Your copy must hold every line of the records word for word. It must hold no pictures.

(Records contained in a dataset)
▼
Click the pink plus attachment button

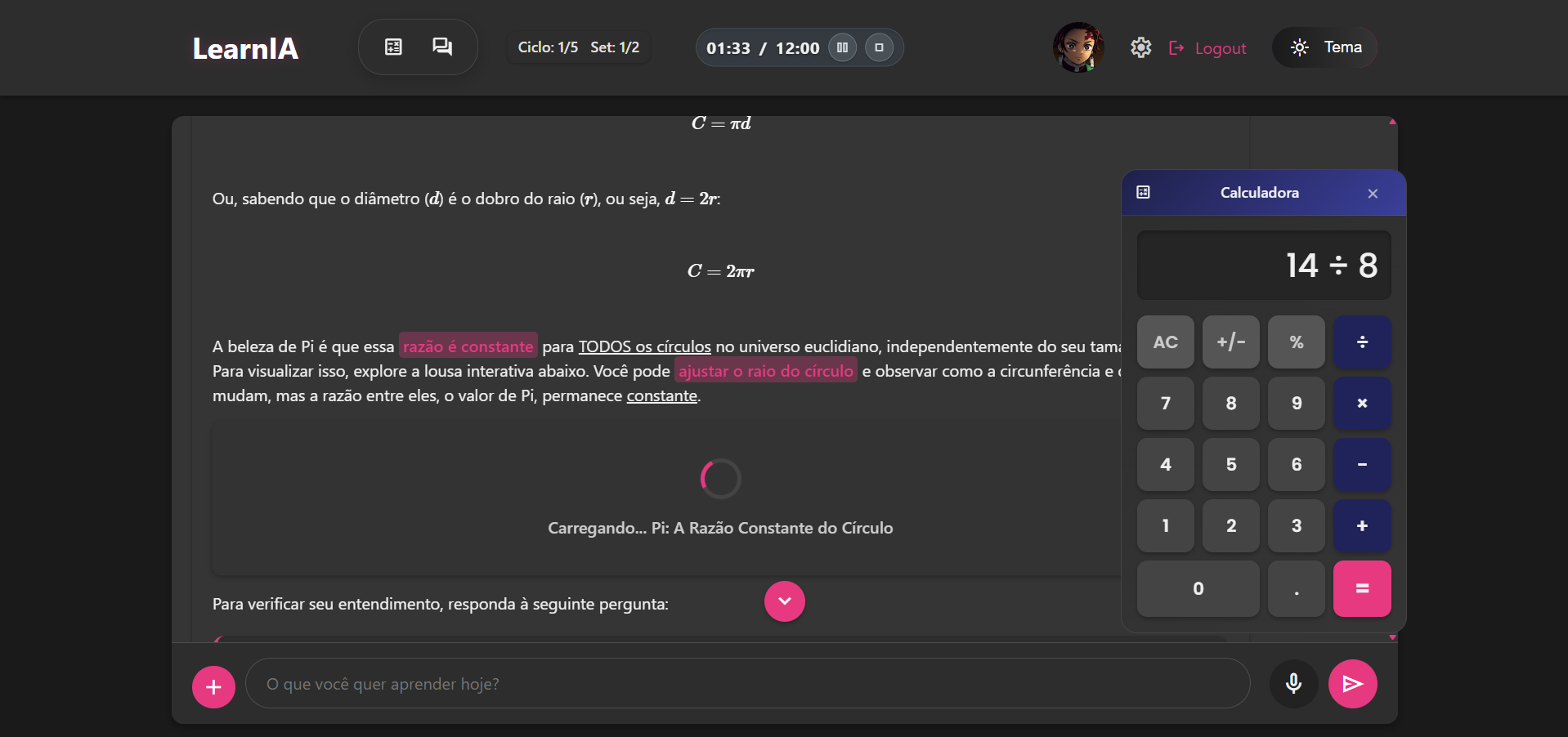213,687
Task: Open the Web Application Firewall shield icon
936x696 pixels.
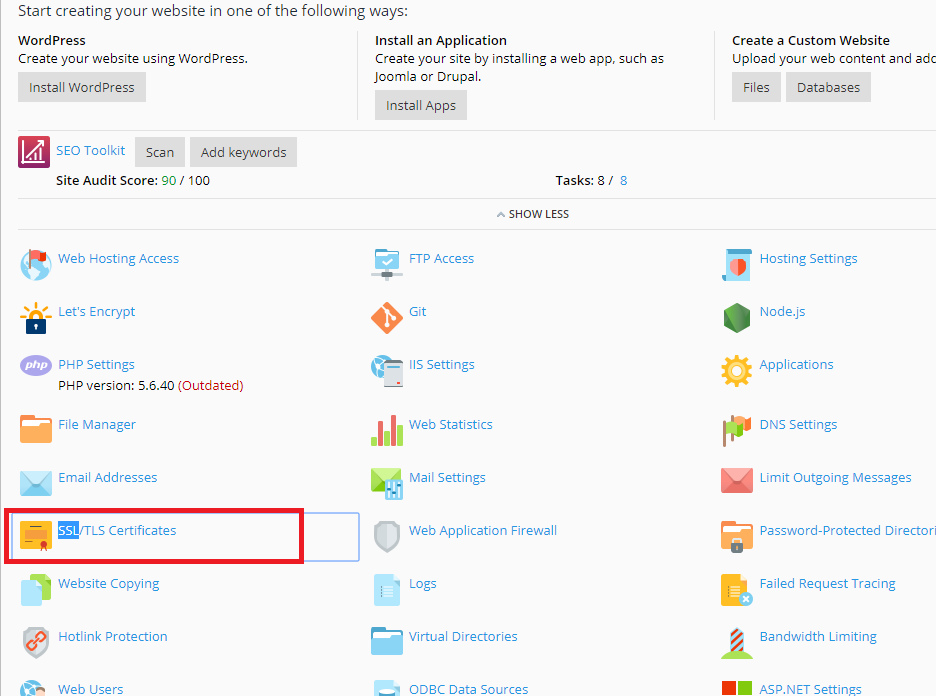Action: click(x=386, y=537)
▲
**WRITTEN SOLUTION:**
Click the pink plus attachment button

213,687
Task: Open the Web Application Firewall shield icon
936x696 pixels.
Action: click(x=386, y=537)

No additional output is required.